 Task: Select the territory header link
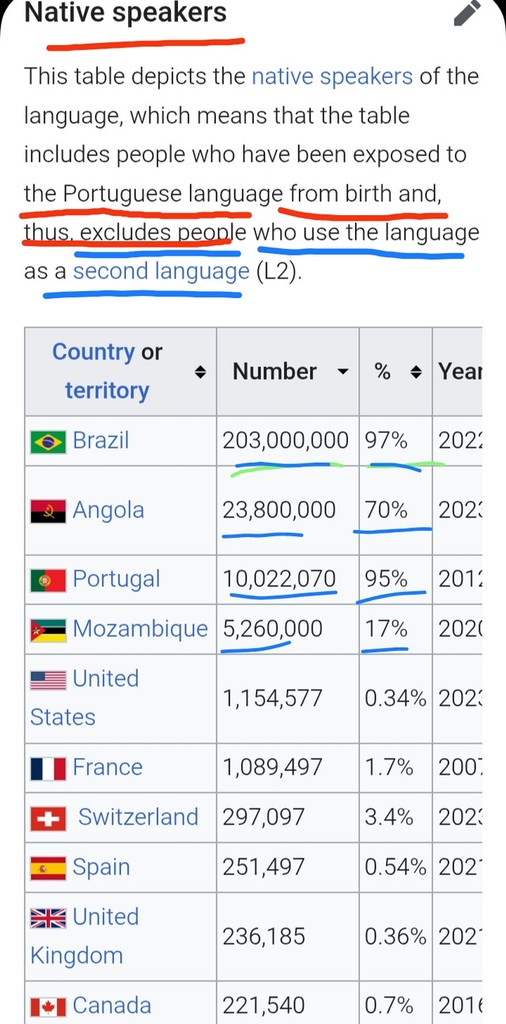pos(107,391)
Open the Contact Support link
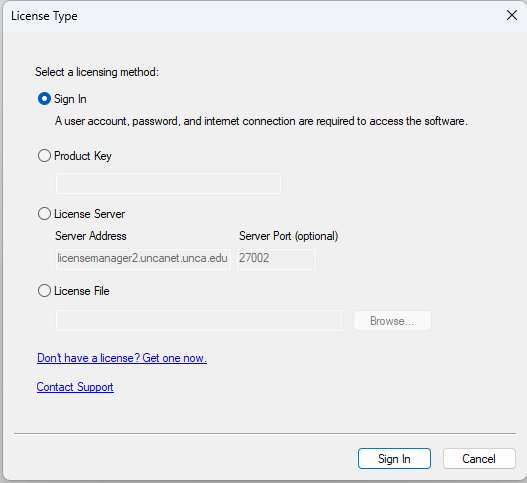527x483 pixels. point(75,387)
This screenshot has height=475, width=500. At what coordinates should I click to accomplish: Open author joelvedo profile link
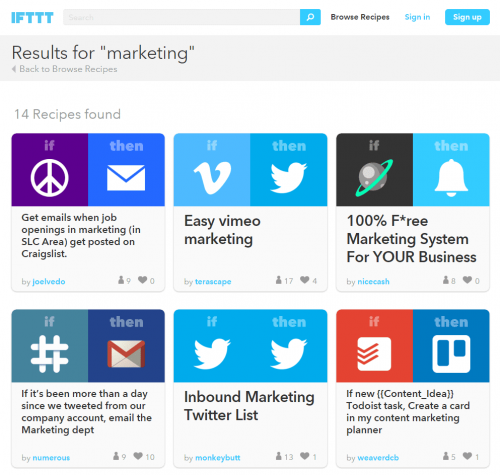pos(49,281)
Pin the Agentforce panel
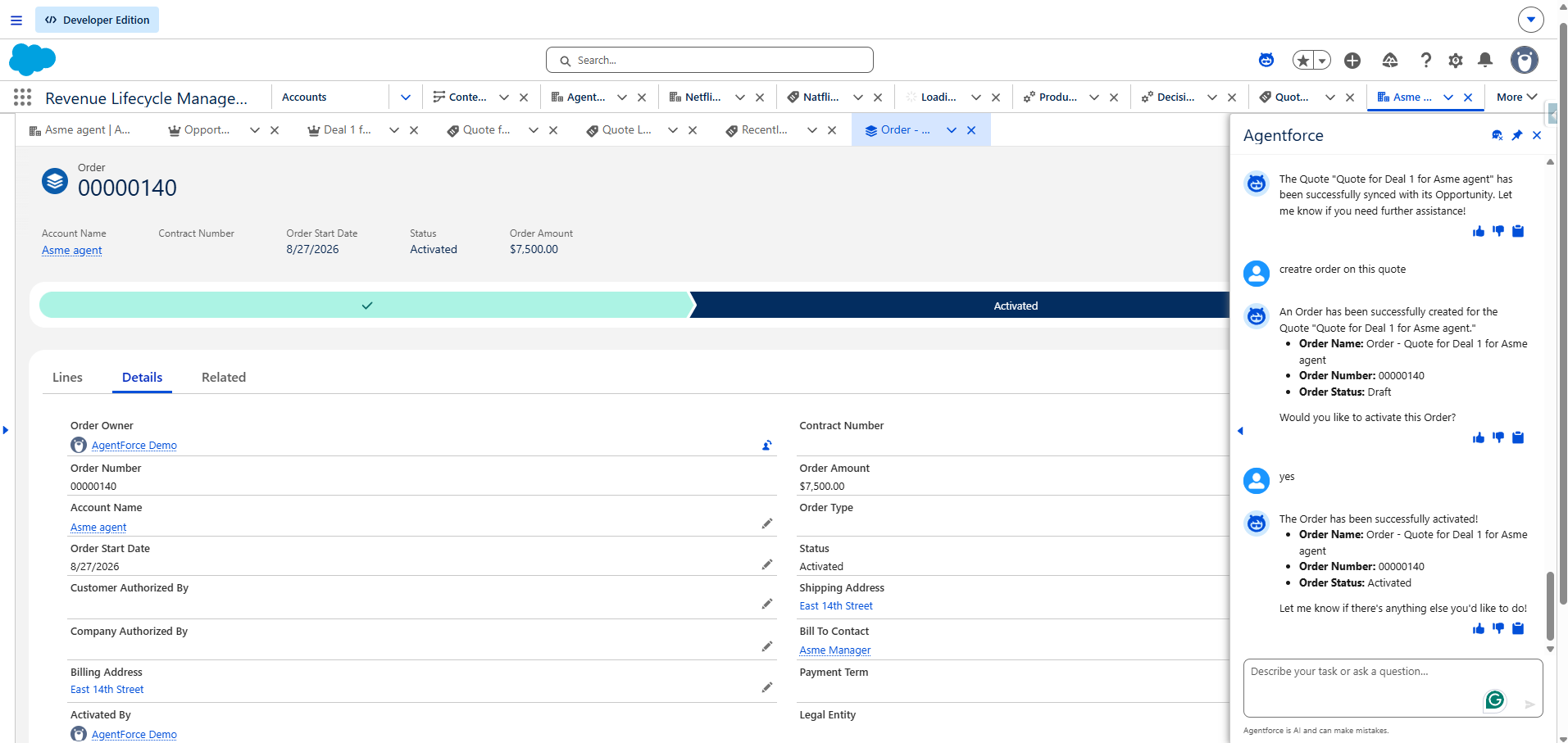1568x743 pixels. click(x=1517, y=135)
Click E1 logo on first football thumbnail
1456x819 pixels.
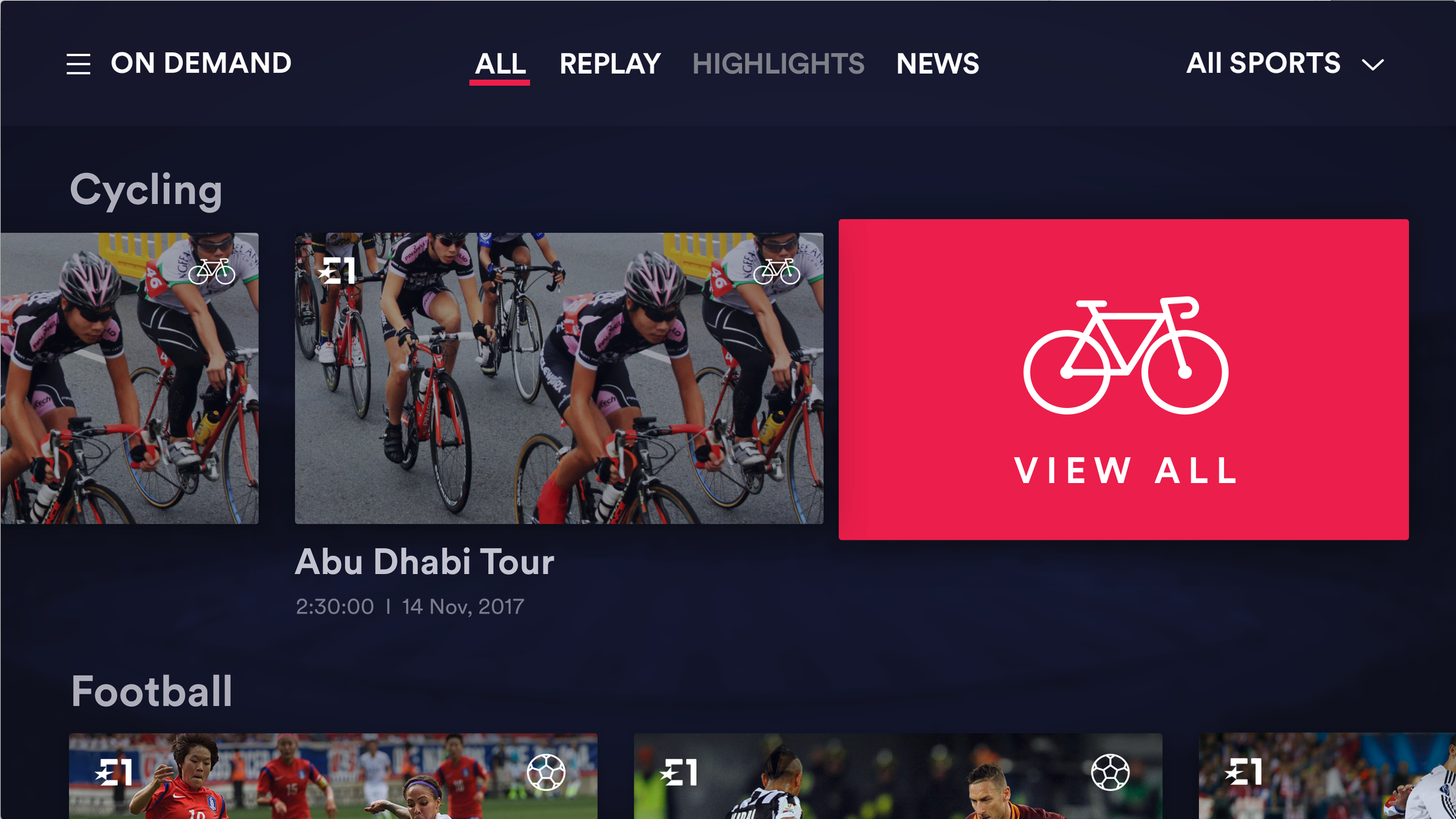tap(114, 773)
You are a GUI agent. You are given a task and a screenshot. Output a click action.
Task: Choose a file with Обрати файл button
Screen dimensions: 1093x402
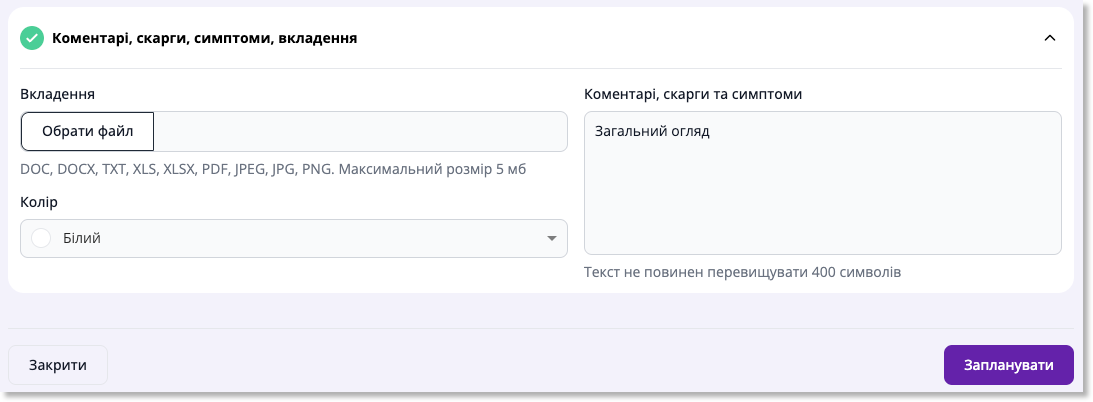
○ ○ ○ ○ ○
What is required: No picture is to be included when the lines from the one containing "You are a GUI" through the end of the material above are output exactly; nothing else is written.

Your solution:
You are a GUI agent. You are given a task and a screenshot. Output a click action.
Task: Choose a file with Обрати файл button
Screen dimensions: 1093x402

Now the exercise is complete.